Emile Griffith / Fotografía de AP |
Alberto Salcedo Ramos
Desde cuando se calzó los guantes por primera vez, a finales de los años 50, Emile Griffith empezó a dejar tras de sí una estela de rumores.
En los círculos boxísticos de Nueva York se insistía en que era homosexual.
Griffith no era amanerado, pero sí un hombre apacible fuera del ring. En todo caso, cuando sonaba la campana transpiraba rudeza. Se abalanzaba sobre el rival como un perro de presa, lanzando las manos sin tregua. Además era corajudo: aunque lo golpearan iba siempre hacia adelante, arriesgando el pellejo en cada embestida.
A ningún experto le sorprendió que ganara muy pronto el campeonato mundial del peso welter: era el rey indiscutible de su categoría.
El 24 marzo de 1962 Griffith se aprestaba a pelear contra el cubano Benny Kid Paret . Por la tarde, durante el pesaje, Paret le espetó una palabra castellana que Griffith no se esperaba.
–Maricón.
Griffith la entendió perfectamente, pues tenía varios amigos latinoamericanos en el gimnasio de Gil Clancy, su mánager. Así que cuando subió al ring se encontraba poseído por la ira.
En el sexto round estuvo a punto de ser liquidado. Súbitamente empezó a recibir una andanada de golpes, y no fue capaz de oponer resistencia. Si el árbitro, Ruby Goldstein, hubiese sido sensato, tendría que haber parado el combate y declarado ganador a Benny Kid Paret por knockout técnico.
Pero ya en aquel momento la Señora Fatalidad se había adueñado del ring.

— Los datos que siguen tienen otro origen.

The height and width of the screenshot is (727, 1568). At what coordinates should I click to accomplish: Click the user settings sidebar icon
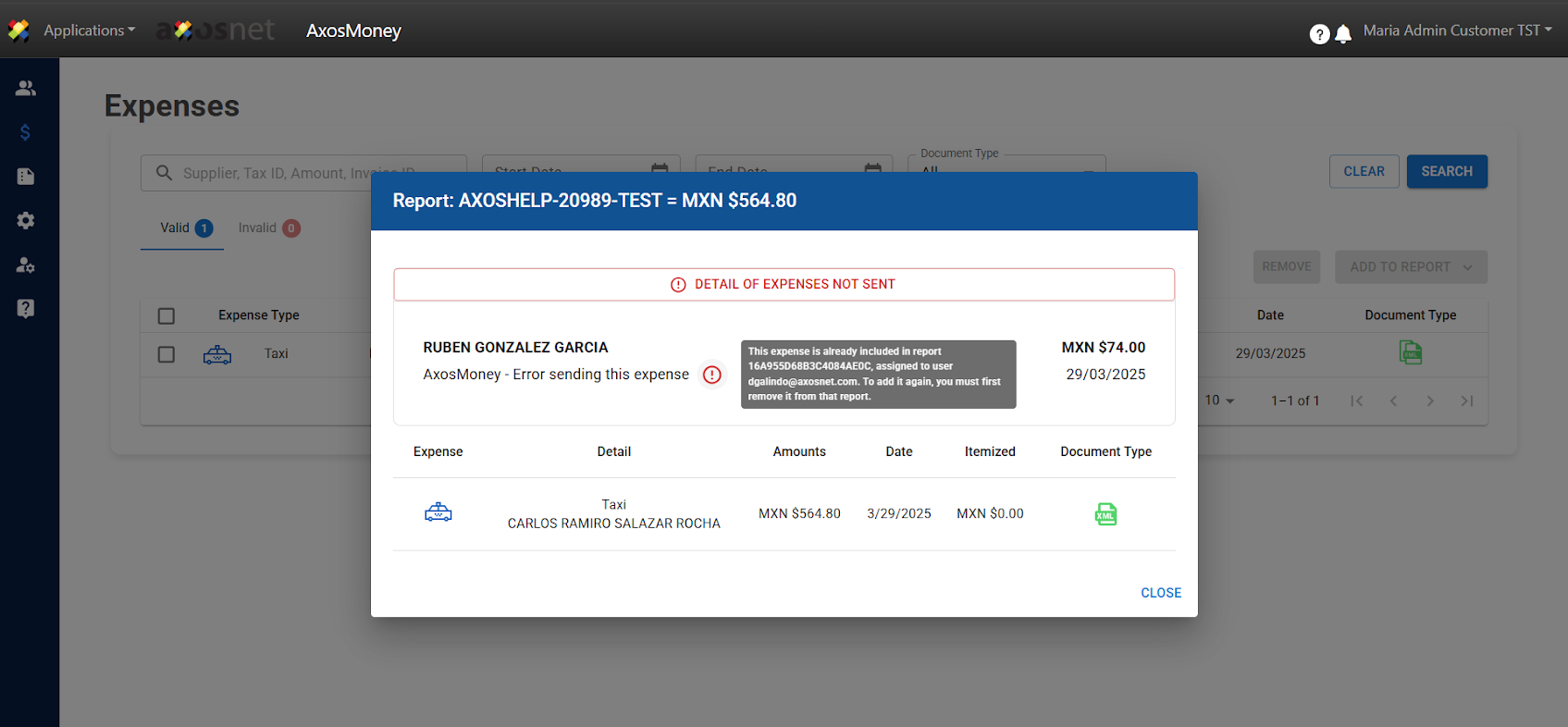26,265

En el round doce, Griffith acorraló a Paret en una esquina y le asestó una lluvia de golpes, todos en la cabeza. Goldstein, el referee, volvió a ser displicente.
Ya desde el momento en que recibió el segundo golpe era claro que Paret estaba noqueado aunque permaneciera en pie. Si Goldstein hubiera detenido el combate en ese punto le habría evitado, por lo menos, una docena de porrazos terroríficos.
En su relato sobre el combate, Norman Mailer dedicó un extenso pasaje a este momento. Los golpes se Griffith se oían en todo el coliseo y, años después, seguirían resonando en la conciencia colectiva de los fanáticos del boxeo.
Algo irremediable, según Mailer, ocurrió en la psiquis de los espectadores que se encontraban en el Madison Square Garden viendo cómo Paret se desplomaba.
El cubano murió diez días después y Griffith perdió desde entonces su instinto asesino.
Se volvió mediocre. Tenía apenas veinticuatro años pero quería retirarse. El alivio que le quedaba era la solidaridad de sus amigos boxeadores.
Cuarenta años después Griffith admitió, por fin, que es homosexual. No lo reconoció mientras estaba activo –dijo– porque eso habría equivalido a un suicidio laboral.
¿Qué apostador habría arriesgado un peso por él si hubiera sabido que era gay?
Al salir del clóset los amigos se le alejaron. Entonces pronunció aquella frase triste: “Cuando maté a un hombre me acompañaron; cuando dije que amo a un hombre me dejaron solo”.
La historia dirá, eso sí, que Griffith fue un valiente cuando calló, y que también lo fue cuando decidió contar su secreto.